All records, minus the pictures: write them out exactly.

■ **Input material**
= = =

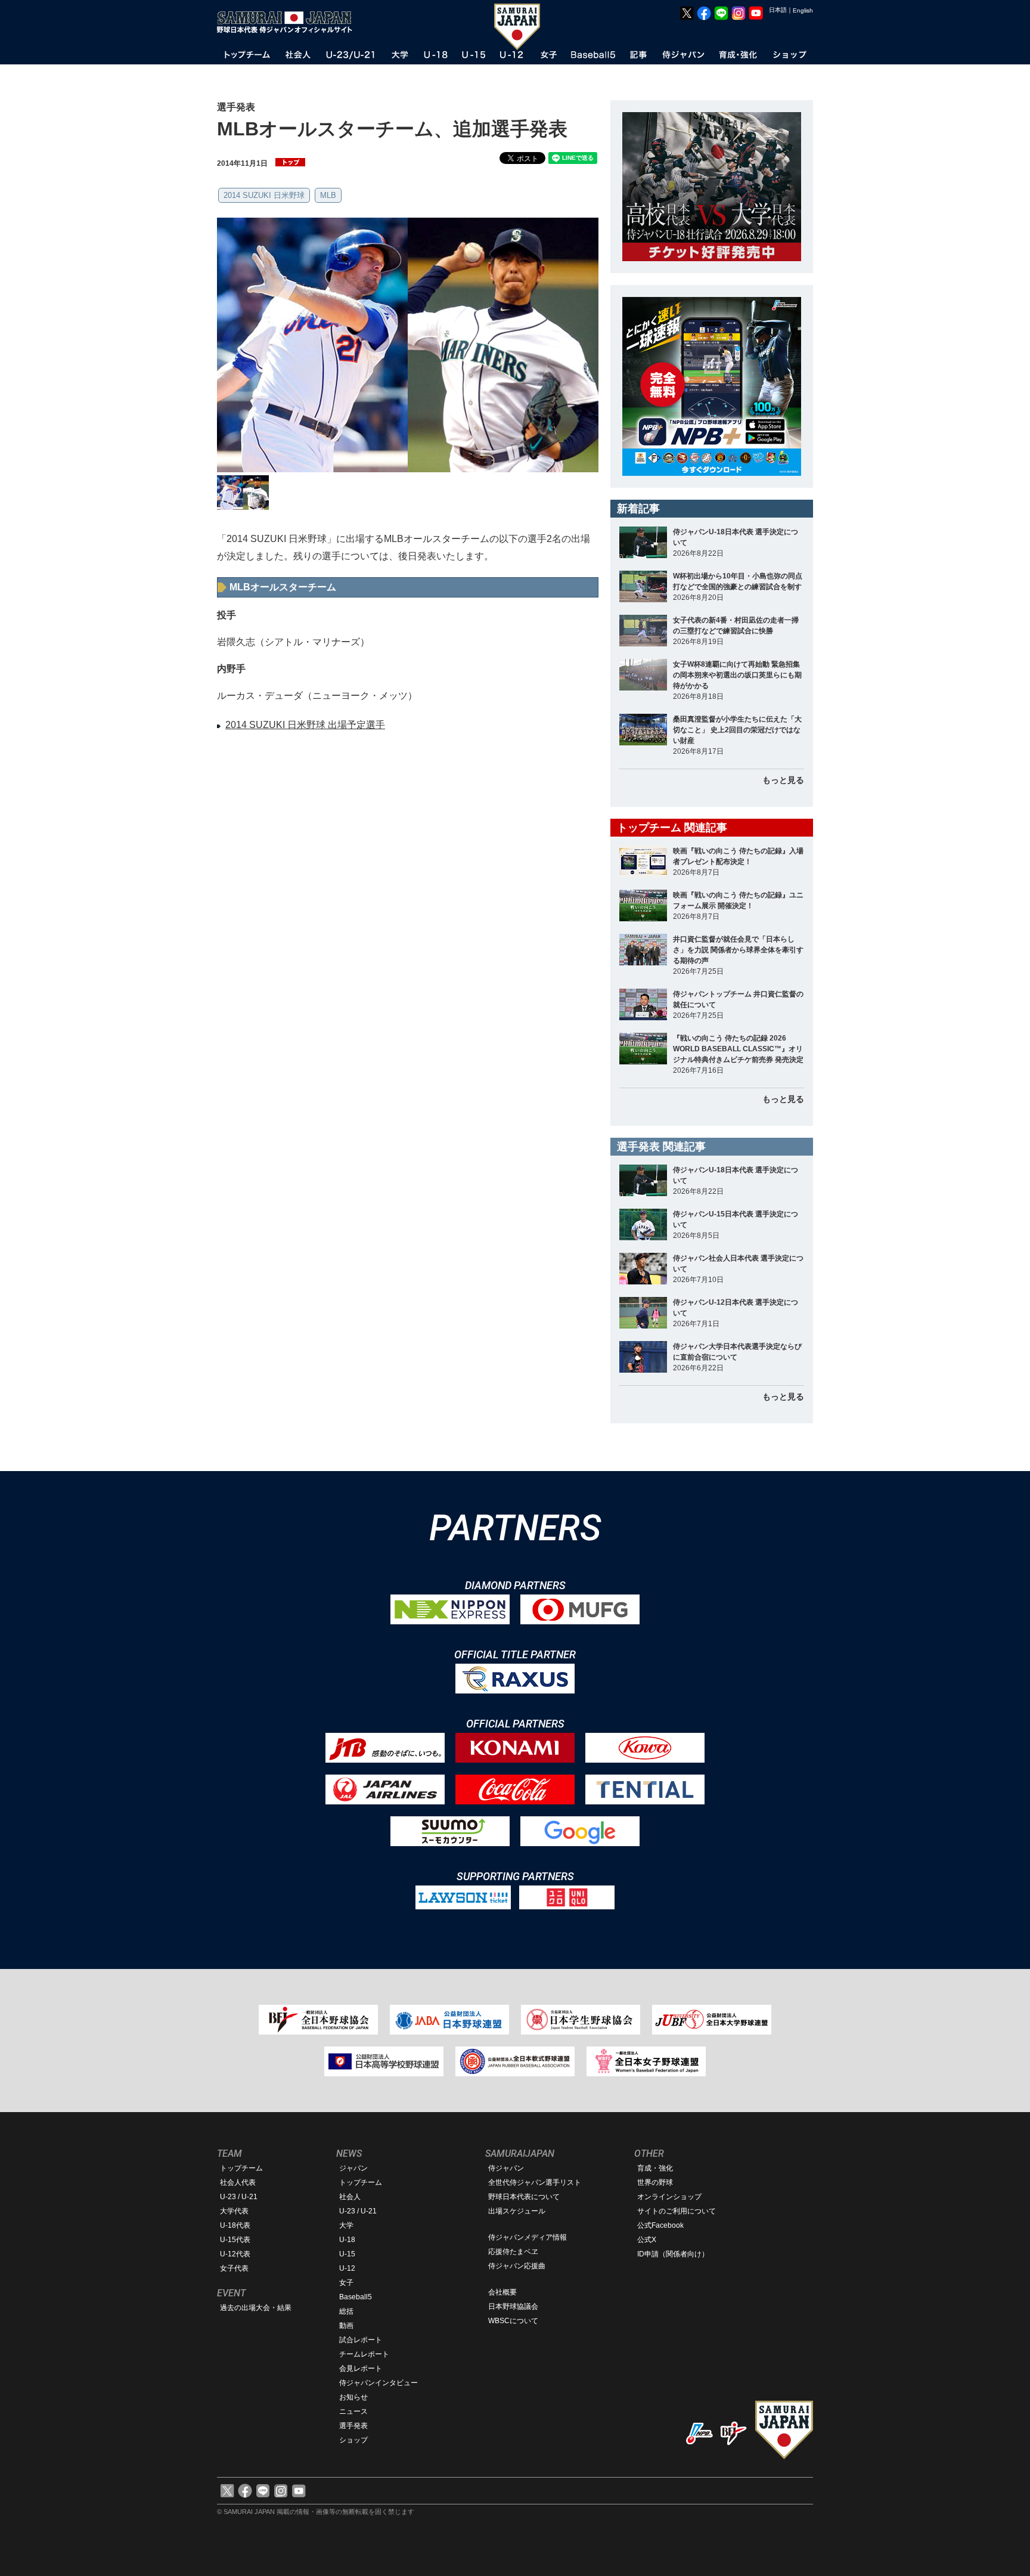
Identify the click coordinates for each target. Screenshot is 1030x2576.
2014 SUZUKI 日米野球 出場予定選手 (305, 725)
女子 (346, 2282)
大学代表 (234, 2211)
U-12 (347, 2268)
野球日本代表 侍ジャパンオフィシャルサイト (288, 22)
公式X (646, 2240)
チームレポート (364, 2354)
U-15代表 (235, 2240)
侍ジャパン (506, 2168)
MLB (328, 195)
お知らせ (353, 2397)
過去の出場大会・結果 (255, 2307)
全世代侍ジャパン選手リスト (534, 2182)
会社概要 (502, 2292)
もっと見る (783, 780)
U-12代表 (235, 2254)
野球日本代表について (524, 2197)
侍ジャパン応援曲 (516, 2266)
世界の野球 (655, 2182)
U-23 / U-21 (239, 2197)
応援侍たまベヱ (513, 2251)
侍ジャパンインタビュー (378, 2383)
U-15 (347, 2254)
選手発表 (353, 2426)
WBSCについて (513, 2321)
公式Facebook (660, 2225)
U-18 (347, 2240)
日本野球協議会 (513, 2306)
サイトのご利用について (676, 2211)
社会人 (350, 2197)
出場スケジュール (516, 2211)
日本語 (778, 10)
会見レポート (360, 2368)
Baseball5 (355, 2297)
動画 (346, 2325)
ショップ (353, 2440)
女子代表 (234, 2268)
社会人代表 (238, 2182)
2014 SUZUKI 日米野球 (264, 195)
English (803, 10)
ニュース (353, 2411)
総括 (346, 2311)
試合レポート (360, 2340)
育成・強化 (655, 2168)
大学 (346, 2225)
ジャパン (353, 2168)
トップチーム (241, 2168)
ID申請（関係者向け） (673, 2254)
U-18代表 (235, 2225)
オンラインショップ (669, 2197)
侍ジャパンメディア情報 (527, 2237)
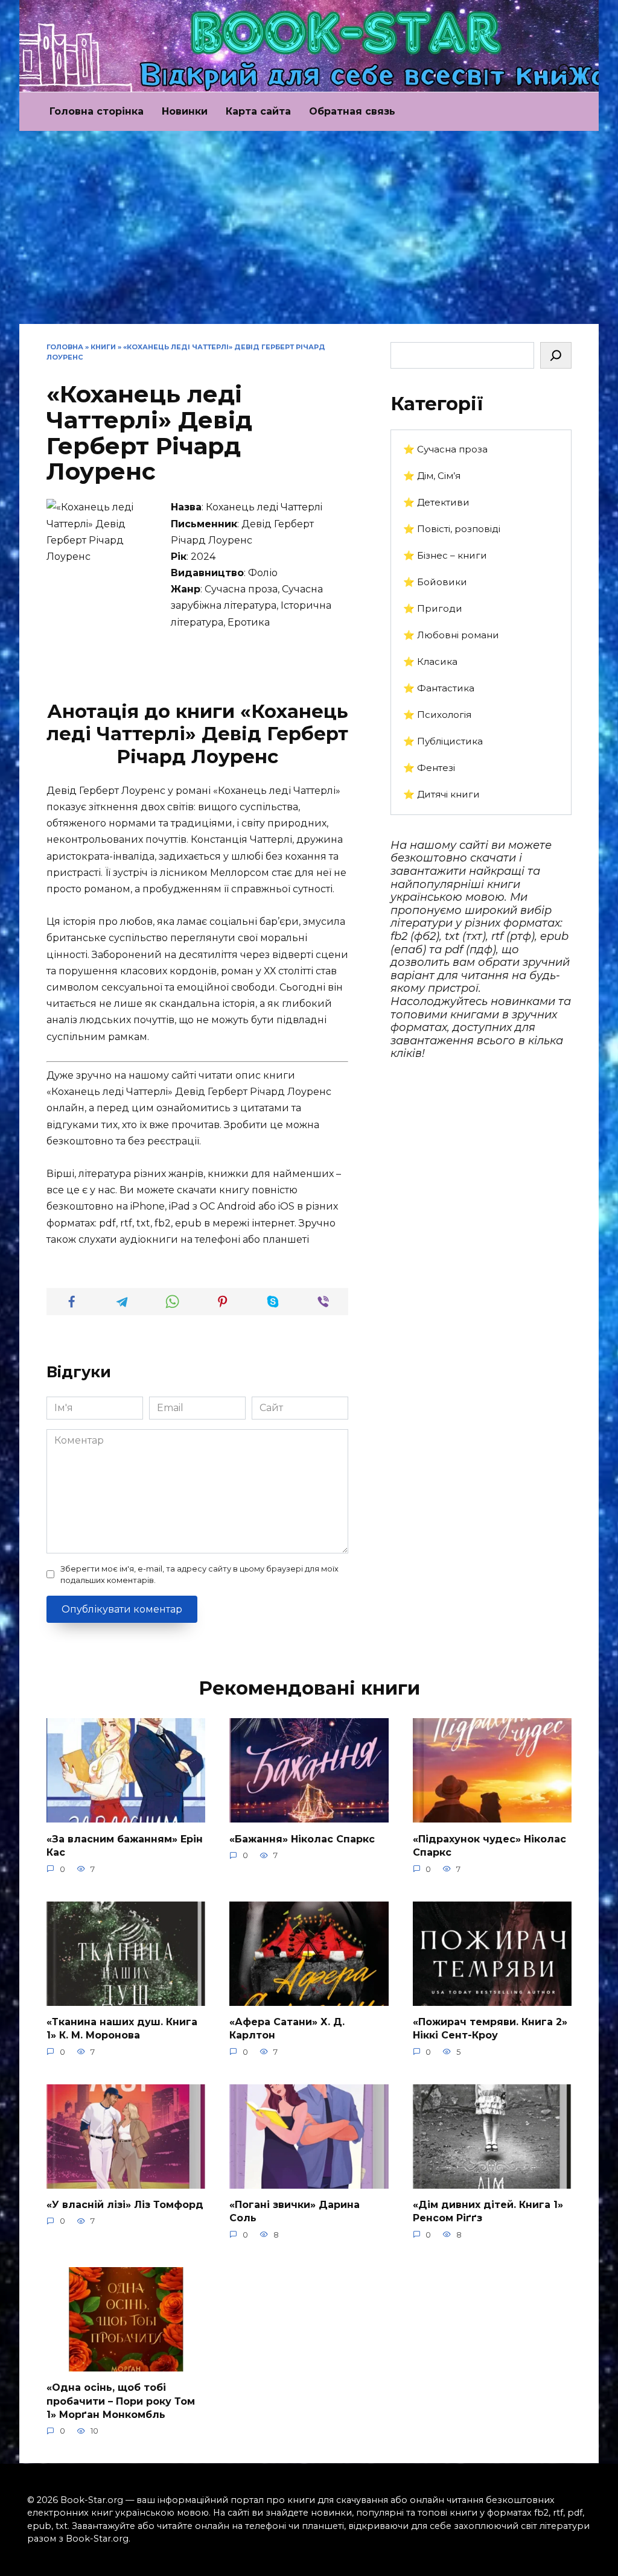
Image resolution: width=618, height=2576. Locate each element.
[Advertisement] (309, 233)
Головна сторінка (96, 111)
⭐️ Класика (430, 661)
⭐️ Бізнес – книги (445, 555)
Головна (64, 347)
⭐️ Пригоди (432, 608)
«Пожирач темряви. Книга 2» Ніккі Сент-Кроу (490, 2028)
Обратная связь (352, 111)
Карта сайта (258, 111)
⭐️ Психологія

= = =

■ **Response below**
Identify the click coordinates for each target. Screenshot is 1030x2576.
2014 SUZUKI 日米野球 出場予定選手 (305, 725)
女子 (346, 2282)
大学代表 (234, 2211)
U-12 (347, 2268)
野球日本代表 侍ジャパンオフィシャルサイト (288, 22)
公式X (646, 2240)
チームレポート (364, 2354)
U-15代表 (235, 2240)
侍ジャパン (506, 2168)
MLB (328, 195)
お知らせ (353, 2397)
過去の出場大会・結果 (255, 2307)
全世代侍ジャパン選手リスト (534, 2182)
会社概要 (502, 2292)
もっと見る (783, 780)
U-12代表 (235, 2254)
野球日本代表について (524, 2197)
侍ジャパン応援曲 (516, 2266)
世界の野球 (655, 2182)
U-23 / U-21 (239, 2197)
応援侍たまベヱ (513, 2251)
侍ジャパンインタビュー (378, 2383)
U-15 (347, 2254)
選手発表 (353, 2426)
WBSCについて (513, 2321)
公式Facebook (660, 2225)
U-18 (347, 2240)
日本野球協議会 (513, 2306)
サイトのご利用について (676, 2211)
社会人 (350, 2197)
出場スケジュール (516, 2211)
日本語 (778, 10)
会見レポート (360, 2368)
Baseball5 (355, 2297)
動画 (346, 2325)
ショップ (353, 2440)
女子代表 (234, 2268)
社会人代表 (238, 2182)
2014 SUZUKI 日米野球 (264, 195)
English (803, 10)
ニュース (353, 2411)
総括 (346, 2311)
試合レポート (360, 2340)
育成・強化 (655, 2168)
大学 (346, 2225)
ジャパン (353, 2168)
トップチーム (241, 2168)
ID申請（関係者向け） (673, 2254)
U-18代表 (235, 2225)
オンラインショップ (669, 2197)
侍ジャパンメディア情報 (527, 2237)
Image resolution: width=618, height=2576. Locate each element.
[Advertisement] (309, 233)
Головна сторінка (96, 111)
⭐️ Класика (430, 661)
⭐️ Бізнес – книги (445, 555)
Головна (64, 347)
⭐️ Пригоди (432, 608)
«Пожирач темряви. Книга 2» Ніккі Сент-Кроу (490, 2028)
Обратная связь (352, 111)
Карта сайта (258, 111)
⭐️ Психологія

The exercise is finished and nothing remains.